The real reason, which is a quite good one and one with which I agree, is that they don’t want to negotiate since they know that their bottom line and Israel’s are so far apart. The PLO won’t — can’t — recognize Israel as a Jewish state, and will not accept a demilitarized Palestine. And they’ve also sold the idea that a ‘two-state solution’ includes the right of return. It really doesn’t matter if Abbas is ready to compromise on these issues or not, since he wouldn’t survive politically or physically if he did. So he prefers to blame it on Israel.
What I find particularly upsetting is our president and Secretary of State taking the same line. And they do, every time they use the highly misleading phrase ‘settlement construction’ to refer to any building activity — or even planning activity — in the area that was occupied by Jordan in 1948, especially Jerusalem.

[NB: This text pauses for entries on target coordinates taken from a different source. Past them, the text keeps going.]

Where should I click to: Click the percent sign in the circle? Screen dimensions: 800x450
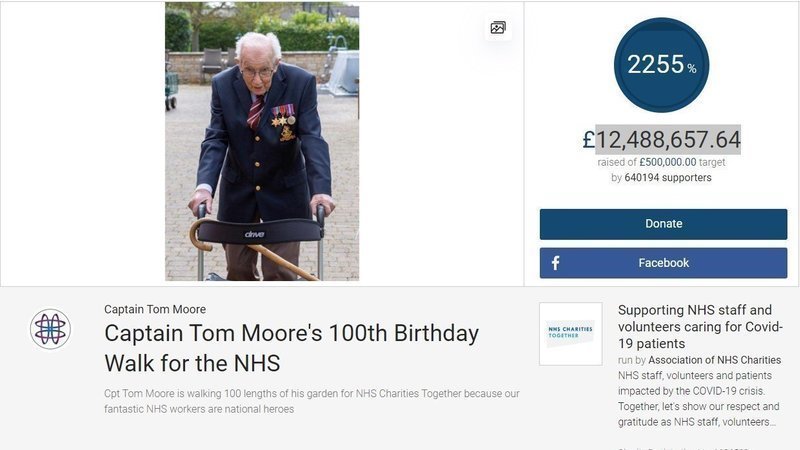(x=691, y=68)
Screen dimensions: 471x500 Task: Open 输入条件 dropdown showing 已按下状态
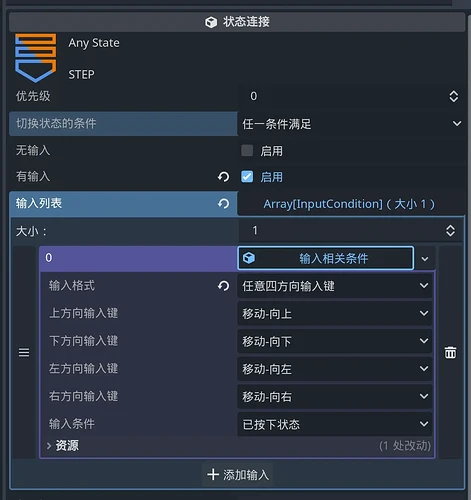pyautogui.click(x=335, y=424)
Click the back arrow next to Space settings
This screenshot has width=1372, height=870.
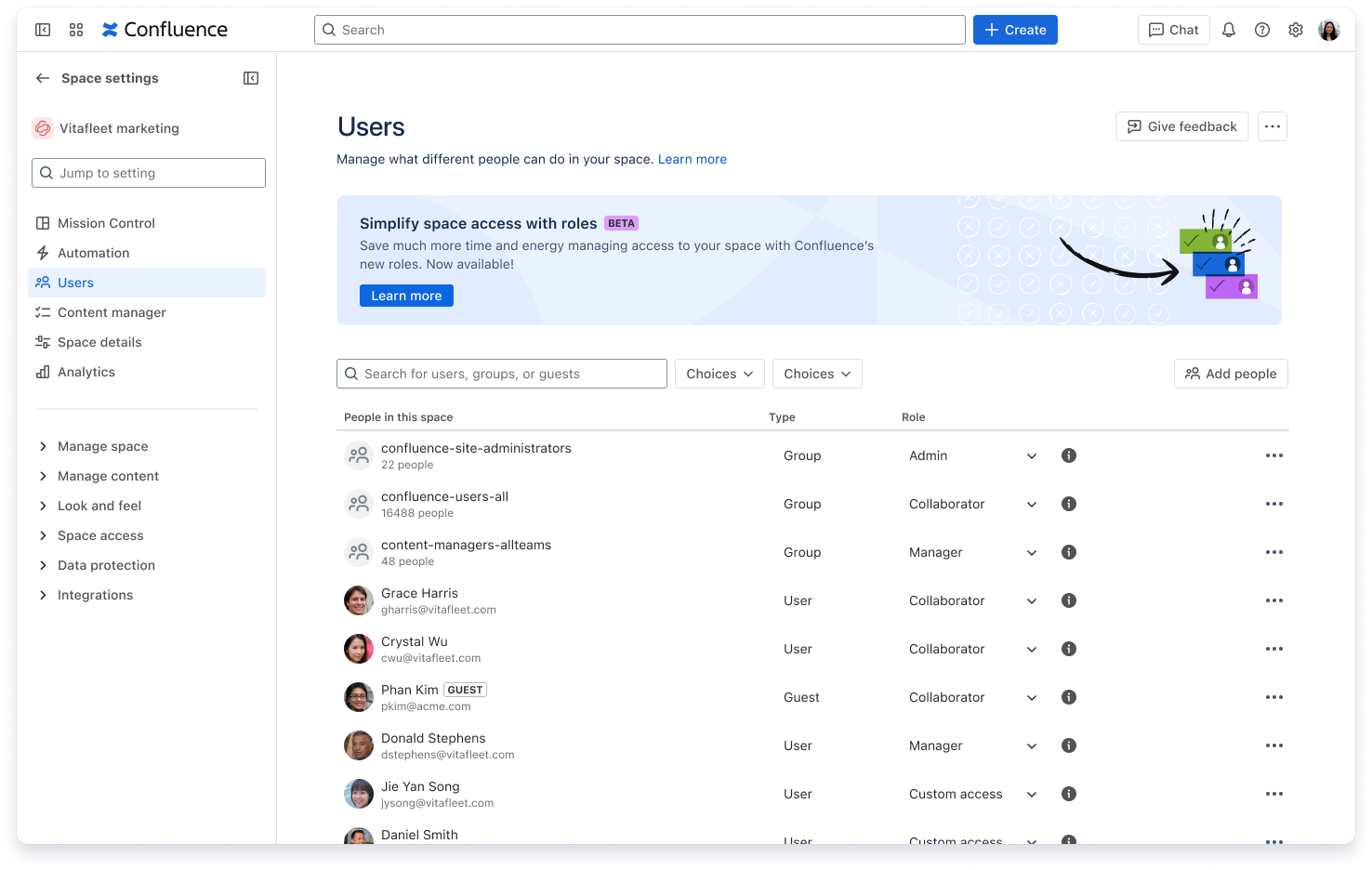(x=43, y=78)
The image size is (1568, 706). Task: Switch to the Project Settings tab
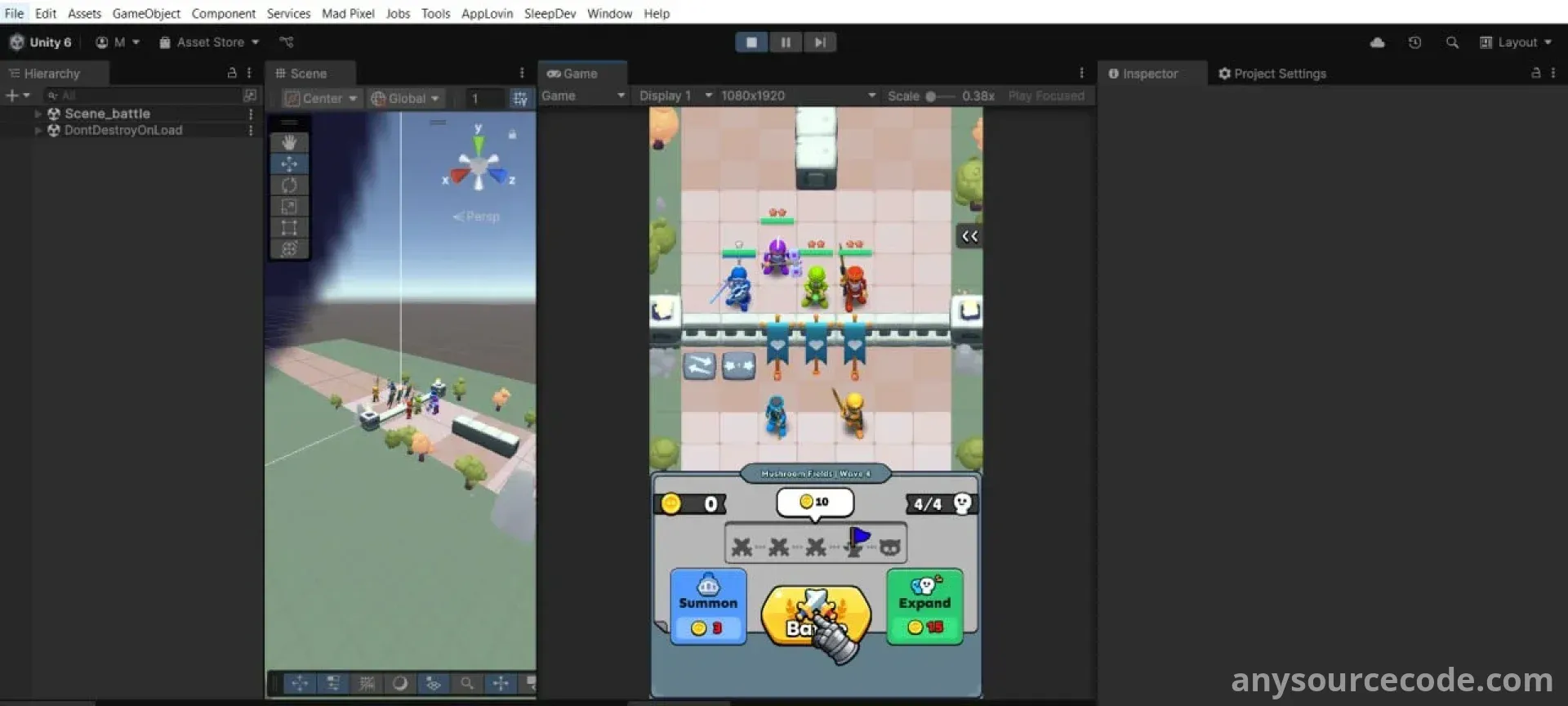coord(1272,74)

There is a consensus in Israel that Jewish neighborhoods of Jerusalem are not settlements, regardless of where the cease-fire line happened to fall in 1949.
Recently there’s been some excitement over the fact that a US passport issued to a citizen born in Jerusalem — any part of it — will not say ‘Jerusalem, Israel’ but rather only ‘Jerusalem’ for the place of birth. This is consistent with the American point of view.

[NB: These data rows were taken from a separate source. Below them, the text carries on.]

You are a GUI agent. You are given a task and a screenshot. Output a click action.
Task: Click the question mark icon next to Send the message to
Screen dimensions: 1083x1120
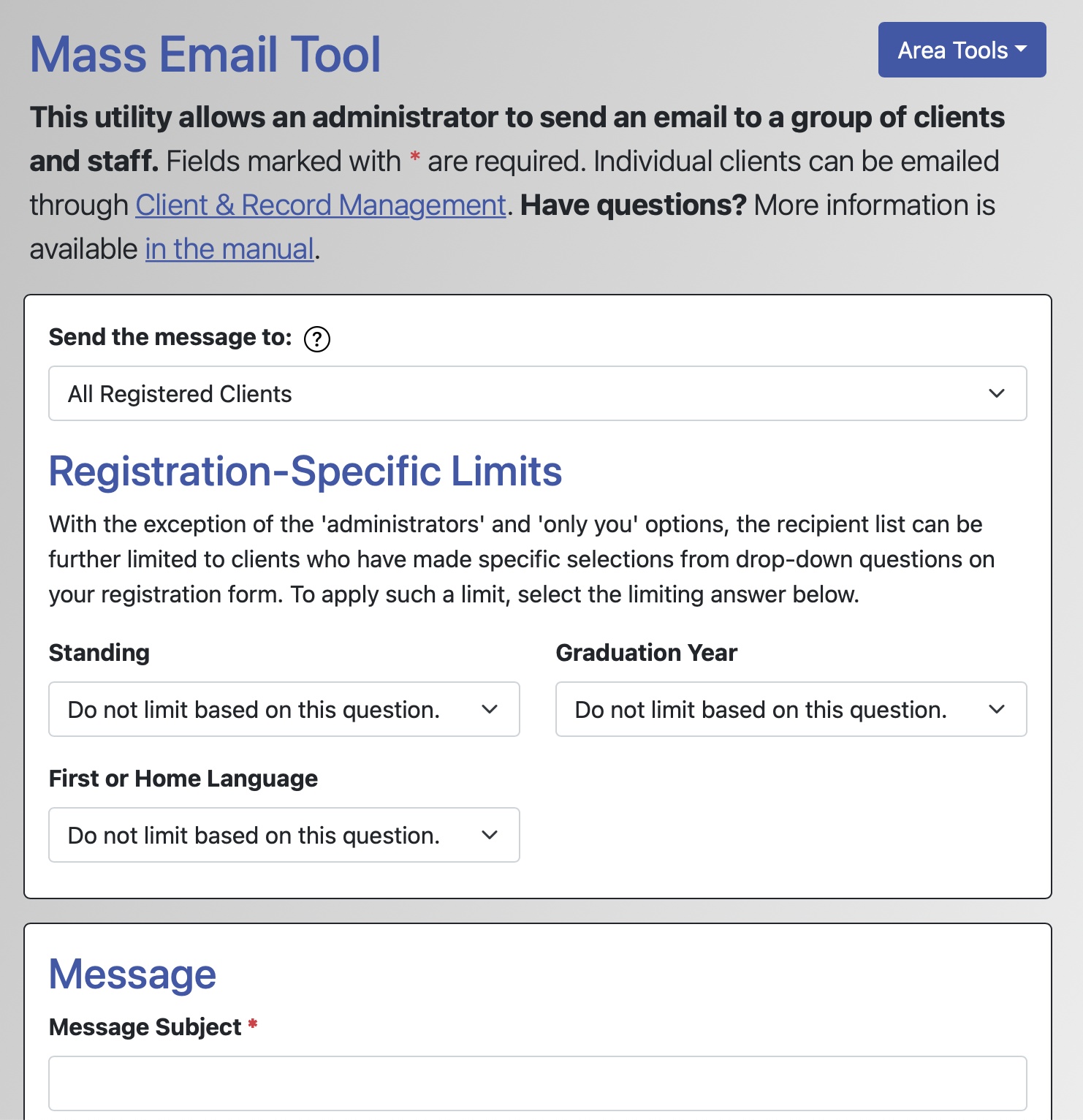317,338
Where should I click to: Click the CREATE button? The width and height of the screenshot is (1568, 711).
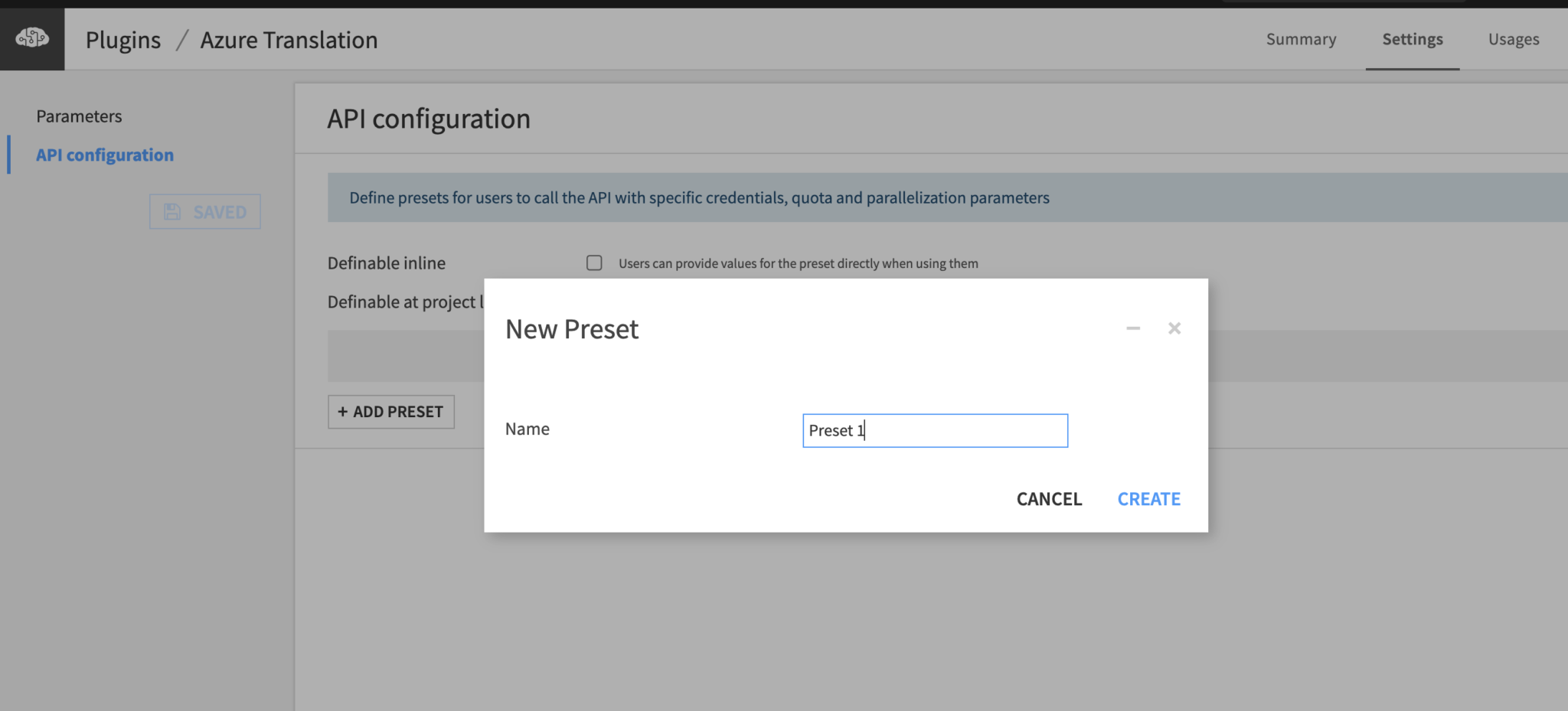point(1148,498)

The UN and the US in point of fact, do not recognize that Israel has any rights in Jerusalem, East or West. But in this view, neither do the Palestinians! The original UN partition resolution of 1947 and UN General Assembly Resolution 303 of 1949 call for all of Jerusalem to be internationalized, and the US State Department still holds this position.
It’s easy to forget that in 1967 Israel did not capture Judea and Samaria and Jerusalem from the Palestinians. These were part of the Palestine Mandate, which included the Balfour Declaration — the charter for a Jewish national home. The Jordanian occupation of this area was illegal, the product of a war of aggression. Israel annexed Jerusalem in 1980, when it declared that “Jerusalem, complete and united, is the capital of Israel.”
In his book Power, Faith, and Fantasy, Michael Oren discusses the anti-Zionism of the professional diplomats of the State Department of the 1920′s – 1950′s, many of them descendants of Protestant missionaries whose restorationism had been rebuffed by stiff-necked Jews [p. 423]. There is still a strong Arabist influence, although Daniel Pipes suggests that it has been replaced by that of the ‘peace processors’ (an improvement in attitude that nevertheless hasn’t produced better policy). But the unfair and unrealistic attitude about Jerusalem may be the Arabists’ legacy.
If the US wishes to see itself as truly a friend of Israel it can drop this unique and insulting policy, not adopted toward any other nation in the world that I can think of, in which it denies a nation sovereignty over its own capital. This would not be inconsistent with the idea that some neighborhoods could change hands in a peace agreement, just as Israel’s annexation — which does not specify the boundaries of Jerusalem in detail — is not.
We could begin by having the President and the Secretary of State stop speaking in ways which they may think show sophisticated studied ambiguity, but really prevent clear thinking about important issues.
It wouldn’t hurt to put the US embassy in Jerusalem, either.